In the best areas, Cuckoo Flowers can produce an impressive display, forming a pale, shimmering haze across the fields as thousands of unsynchronised flower-heads nod and sway in the breeze. It disappears if grassland is drained or managed too intensively but it seems reasonably resilient overall. Last year it was abundant in the damp, rushy pasture in front of our house, until the farmer turned his cows loose in May and they were eaten (or perhaps trampled) to oblivion within a few days – yet they are back again this year.

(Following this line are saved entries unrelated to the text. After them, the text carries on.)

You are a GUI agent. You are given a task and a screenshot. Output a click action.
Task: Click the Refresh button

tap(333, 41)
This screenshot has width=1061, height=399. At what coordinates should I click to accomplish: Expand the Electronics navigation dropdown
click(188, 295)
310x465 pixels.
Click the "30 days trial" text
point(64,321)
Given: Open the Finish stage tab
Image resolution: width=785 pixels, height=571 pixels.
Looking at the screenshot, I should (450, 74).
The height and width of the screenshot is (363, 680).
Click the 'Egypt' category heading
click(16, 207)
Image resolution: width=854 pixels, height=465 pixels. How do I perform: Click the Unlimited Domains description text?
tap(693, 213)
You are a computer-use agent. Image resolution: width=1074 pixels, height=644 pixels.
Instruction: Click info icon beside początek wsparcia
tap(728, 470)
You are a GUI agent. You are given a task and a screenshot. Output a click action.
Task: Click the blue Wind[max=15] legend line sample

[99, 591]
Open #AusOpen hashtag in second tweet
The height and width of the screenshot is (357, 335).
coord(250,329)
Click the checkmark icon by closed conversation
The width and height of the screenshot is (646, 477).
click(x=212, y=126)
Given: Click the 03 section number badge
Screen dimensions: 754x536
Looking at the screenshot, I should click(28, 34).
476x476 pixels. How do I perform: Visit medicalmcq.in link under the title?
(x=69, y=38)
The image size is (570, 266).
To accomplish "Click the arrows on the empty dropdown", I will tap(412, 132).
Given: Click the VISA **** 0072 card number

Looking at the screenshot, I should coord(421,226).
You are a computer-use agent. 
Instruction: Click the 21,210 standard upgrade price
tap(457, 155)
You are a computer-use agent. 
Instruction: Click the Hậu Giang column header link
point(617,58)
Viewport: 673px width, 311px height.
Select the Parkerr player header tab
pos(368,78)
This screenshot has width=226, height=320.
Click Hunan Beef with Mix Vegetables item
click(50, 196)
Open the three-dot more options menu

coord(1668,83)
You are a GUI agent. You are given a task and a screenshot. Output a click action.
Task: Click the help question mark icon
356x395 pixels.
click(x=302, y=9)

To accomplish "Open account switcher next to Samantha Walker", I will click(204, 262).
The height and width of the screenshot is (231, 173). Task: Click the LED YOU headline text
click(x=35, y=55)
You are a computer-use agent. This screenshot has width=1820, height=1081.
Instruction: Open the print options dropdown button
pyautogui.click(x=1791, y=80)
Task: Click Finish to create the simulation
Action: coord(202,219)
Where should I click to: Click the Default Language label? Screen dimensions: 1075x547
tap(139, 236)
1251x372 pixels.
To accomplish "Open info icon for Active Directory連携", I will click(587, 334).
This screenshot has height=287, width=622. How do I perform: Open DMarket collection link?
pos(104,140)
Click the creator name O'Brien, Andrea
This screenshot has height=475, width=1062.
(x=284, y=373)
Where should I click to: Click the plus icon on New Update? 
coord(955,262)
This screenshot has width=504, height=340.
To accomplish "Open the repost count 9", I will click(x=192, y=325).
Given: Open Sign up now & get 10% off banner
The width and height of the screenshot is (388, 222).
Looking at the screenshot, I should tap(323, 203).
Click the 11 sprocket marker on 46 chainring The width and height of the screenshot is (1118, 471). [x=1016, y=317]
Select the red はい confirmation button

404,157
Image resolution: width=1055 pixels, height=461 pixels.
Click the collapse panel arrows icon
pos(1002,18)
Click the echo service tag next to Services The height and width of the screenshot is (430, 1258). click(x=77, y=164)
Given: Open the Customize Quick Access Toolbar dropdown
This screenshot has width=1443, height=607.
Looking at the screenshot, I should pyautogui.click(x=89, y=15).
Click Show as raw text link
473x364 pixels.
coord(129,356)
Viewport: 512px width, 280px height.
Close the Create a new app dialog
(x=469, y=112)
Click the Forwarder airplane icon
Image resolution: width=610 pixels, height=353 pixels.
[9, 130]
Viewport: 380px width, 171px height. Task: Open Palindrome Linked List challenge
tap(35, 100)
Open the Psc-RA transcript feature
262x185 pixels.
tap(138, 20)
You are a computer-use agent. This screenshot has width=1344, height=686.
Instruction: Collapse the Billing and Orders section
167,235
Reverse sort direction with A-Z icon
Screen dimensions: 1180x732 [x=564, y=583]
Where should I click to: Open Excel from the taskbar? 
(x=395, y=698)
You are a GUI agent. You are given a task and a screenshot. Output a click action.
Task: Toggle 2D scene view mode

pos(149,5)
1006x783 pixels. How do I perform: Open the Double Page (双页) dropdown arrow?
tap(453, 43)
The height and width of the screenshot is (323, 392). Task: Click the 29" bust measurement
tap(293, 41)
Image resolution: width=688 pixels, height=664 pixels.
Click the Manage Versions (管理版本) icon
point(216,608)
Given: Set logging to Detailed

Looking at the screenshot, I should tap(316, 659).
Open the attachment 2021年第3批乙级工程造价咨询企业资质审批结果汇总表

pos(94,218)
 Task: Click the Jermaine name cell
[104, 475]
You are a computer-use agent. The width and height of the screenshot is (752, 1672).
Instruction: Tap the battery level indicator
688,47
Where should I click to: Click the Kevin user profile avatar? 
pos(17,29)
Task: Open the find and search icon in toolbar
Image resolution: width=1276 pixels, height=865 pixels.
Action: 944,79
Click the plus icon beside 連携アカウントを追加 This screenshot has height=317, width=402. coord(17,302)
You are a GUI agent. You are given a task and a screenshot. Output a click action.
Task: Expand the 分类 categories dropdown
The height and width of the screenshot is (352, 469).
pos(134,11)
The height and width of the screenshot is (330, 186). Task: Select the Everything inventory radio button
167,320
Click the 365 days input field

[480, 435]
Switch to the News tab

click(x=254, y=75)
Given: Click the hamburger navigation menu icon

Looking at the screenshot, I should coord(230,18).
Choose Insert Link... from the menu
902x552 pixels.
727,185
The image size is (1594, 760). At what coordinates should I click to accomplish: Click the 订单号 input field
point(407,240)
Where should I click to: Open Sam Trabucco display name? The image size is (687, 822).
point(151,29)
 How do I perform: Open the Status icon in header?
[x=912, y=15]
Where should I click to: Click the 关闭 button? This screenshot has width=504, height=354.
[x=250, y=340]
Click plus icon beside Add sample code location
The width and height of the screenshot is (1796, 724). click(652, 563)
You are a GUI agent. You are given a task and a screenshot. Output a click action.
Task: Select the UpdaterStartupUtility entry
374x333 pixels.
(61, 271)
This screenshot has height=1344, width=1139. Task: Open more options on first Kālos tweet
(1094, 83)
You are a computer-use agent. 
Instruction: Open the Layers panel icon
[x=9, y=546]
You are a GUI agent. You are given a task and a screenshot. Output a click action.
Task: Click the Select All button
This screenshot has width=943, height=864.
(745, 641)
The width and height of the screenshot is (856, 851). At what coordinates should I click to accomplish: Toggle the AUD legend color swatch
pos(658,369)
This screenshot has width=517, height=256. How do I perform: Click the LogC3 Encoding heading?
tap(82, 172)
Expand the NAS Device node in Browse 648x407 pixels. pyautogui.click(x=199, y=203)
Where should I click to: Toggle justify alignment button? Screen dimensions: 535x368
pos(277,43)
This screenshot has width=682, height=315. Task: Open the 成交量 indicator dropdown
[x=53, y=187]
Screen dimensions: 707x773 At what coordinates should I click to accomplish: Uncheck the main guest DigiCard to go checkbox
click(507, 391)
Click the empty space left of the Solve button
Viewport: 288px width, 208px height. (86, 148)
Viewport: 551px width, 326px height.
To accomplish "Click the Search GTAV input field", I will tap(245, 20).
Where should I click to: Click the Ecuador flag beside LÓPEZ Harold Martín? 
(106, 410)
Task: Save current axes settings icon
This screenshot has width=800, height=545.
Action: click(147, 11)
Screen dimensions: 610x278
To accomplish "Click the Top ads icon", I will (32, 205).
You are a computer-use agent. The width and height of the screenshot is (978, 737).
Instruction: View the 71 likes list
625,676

Rather disappointingly, the Cuckoo Flower doesn’t make PlantLife’s list of species that are OK to pick though it must surely have come close to qualifying. I don’t think they’d mind if you took a few flowers from a place where it is still common. It’s a great plant to try with young children because they love the idea of eating flowers and the petals have a distinctive hot, peppery taste. As they are munching you can explain that our prettiest spring butterfly depends on this plant for fuel, to keep it safe from hungry birds and as a site to lay its eggs.

 

Mark writes: it is a good year for Cuckoo Flower at my local patch of Stanwick Lakes this year.  When I am back in the country I’ll be looking for Orange Tip butterfly eggs on them – it’s a traditional spring thing for me!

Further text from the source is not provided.